There are two types of bad films; the ones that think they are
creating something on a par with The Shawshank Redemption and instead
end up with more than a few Razzies and the ones that are fully aware of
their purpose to be crappy, guilty pleasures and revel in it. Happily
and obviously, Burlesque is the latter.
Leaving no cliché unturned, Ali (Aguilera) is a small town
girl with big dreams. After being stiffed by her low rent boss, she
takes the cash she’s owed and heads to the big city. But not without a
big number first! Before you have a chance to get comfortable in the
probably uncomfortable cinema seats, X-Tina is belting out a tune and
sticking to what she knows by wringing every damn note dry.
After that she heads to LA and quickly begins to try, and fail, to
get a singing job, she stumbles into a Burlesque club and is quickly
enamoured by the scantily clad performers on stage. It’s at this point
when we are introduced to Tess (Cher), the co-owner, head honcho
and part-time performer (the first sight of her is golden) of the club
who is battling her ex-husband and a long line of buyers.
and filled to the brim with optimism, Ali marches backstage and asks to
audition. When that leads to another dead end and she resigns herself
to becoming the waitress, she bides her time and studies every move of
every number until a spot opens up. Inevitably it does (hurray for
accidental pregnancies!) and she steals the show from previous leader of
the pack, the perennially drunk Nikki (Kristen Bell) and changes the entire fabric of what the previously club stood for.
There are other elements to the ropey story but if you’re looking for
a solid narrative that will have you hooked for the 2 hour running
time, forget about it.

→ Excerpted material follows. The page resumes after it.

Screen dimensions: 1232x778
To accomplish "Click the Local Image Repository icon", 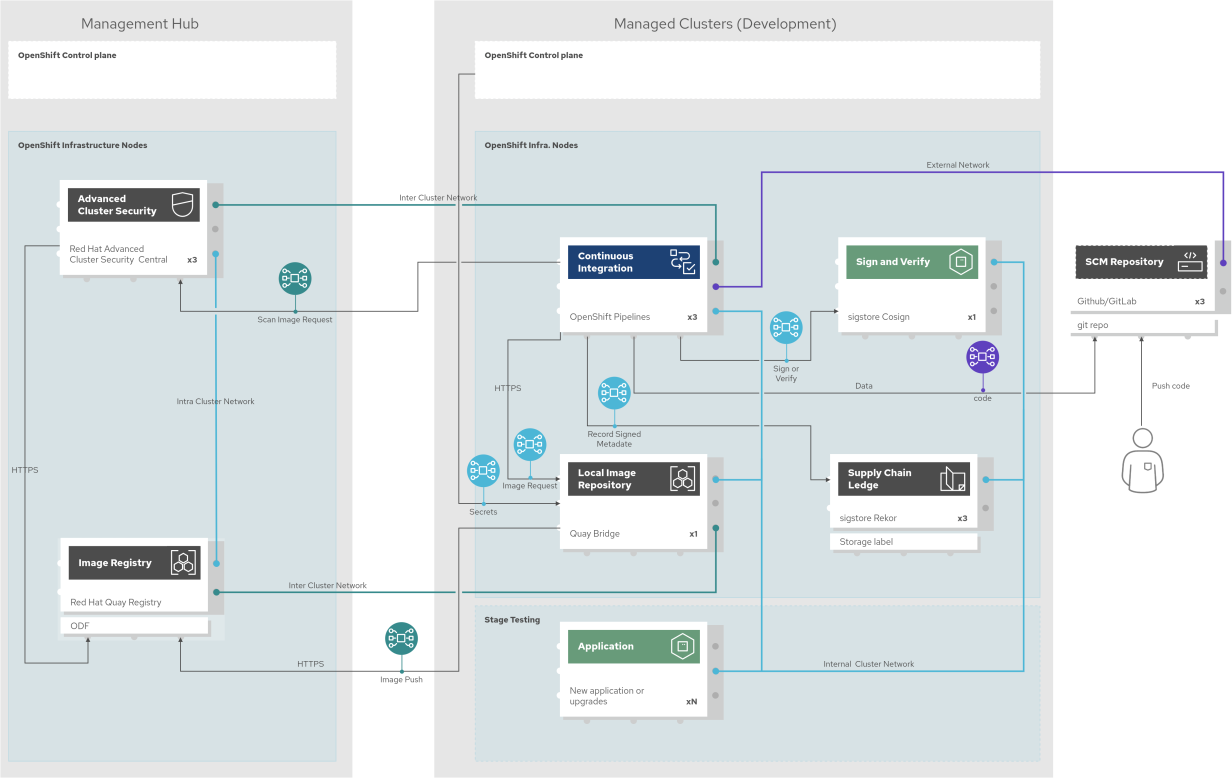I will pos(683,478).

This is the trashy, silly, uber-camp film perfect
to watch in a group after too many drinks and re-watch alongside Showgirls and Coyote Ugly.

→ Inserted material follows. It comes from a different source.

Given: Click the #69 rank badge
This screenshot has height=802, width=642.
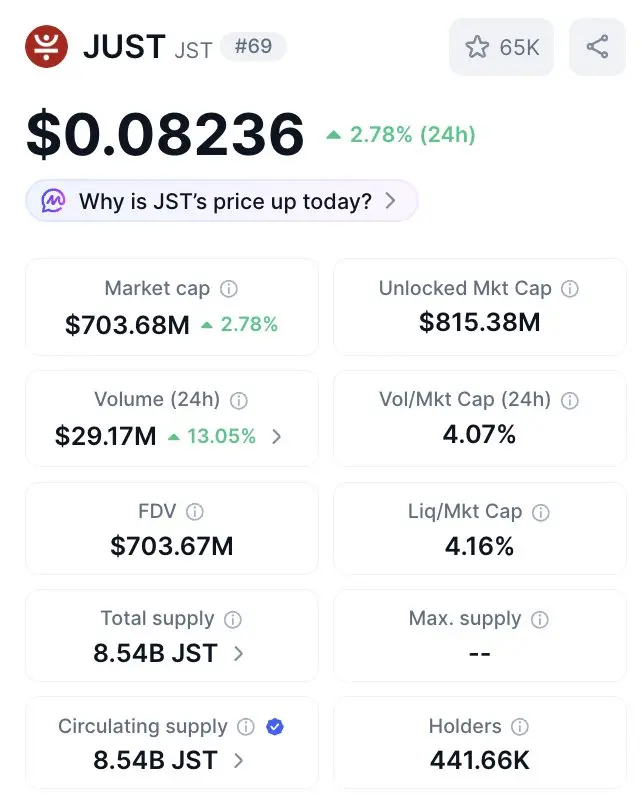Looking at the screenshot, I should (x=253, y=46).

The numbers are largely forgettable but the choreography, slick editing that gives the illusion of nudity and Michael Kaplan’s astonishing work in the costume department are all highlights in this slight ode to everything from Chicago to Cabaret.

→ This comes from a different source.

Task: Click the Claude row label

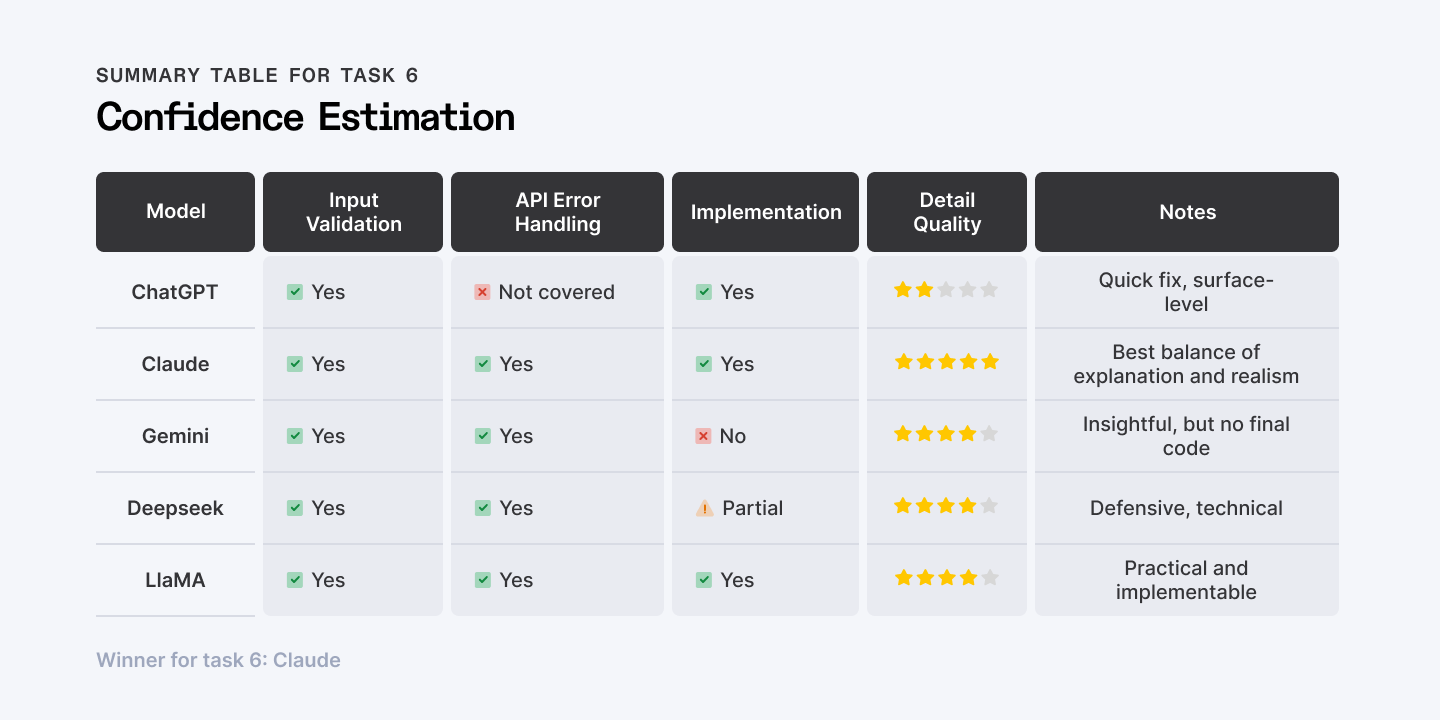Action: click(176, 364)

It was be a perfect guilty pleasure were it not for Aguilera’s
inability to turn her character into anything resembling human and a
distinct lack of Alan Cumming. It is too long and drags terribly in the
middle but is kept alive by Cher, Stanley Tucci and some
hilariously, ridiculous lines. It is impossible to not enjoy a film
where the standout moment features a drunk Kristen Bell and standing in a
parking lot and screaming “I will not be upstaged by some slut with
mutant lungs!” It is a kitsch masterpiece that Sex and the City 2 wishes it could’ve been.
Of course, it should be pointed out that apart from an ample amount
of sequins, feathers and pearls, this has absolutely nothing to do with
the art form of burlesque or its history. No, this is a paper thin film
linked together with enormous numbers and an obvious tongue in cheek.
It’s not a comedy but you’ll be laughing all the way through what has to
be one of the best and most fun cinematic experiences of 2010.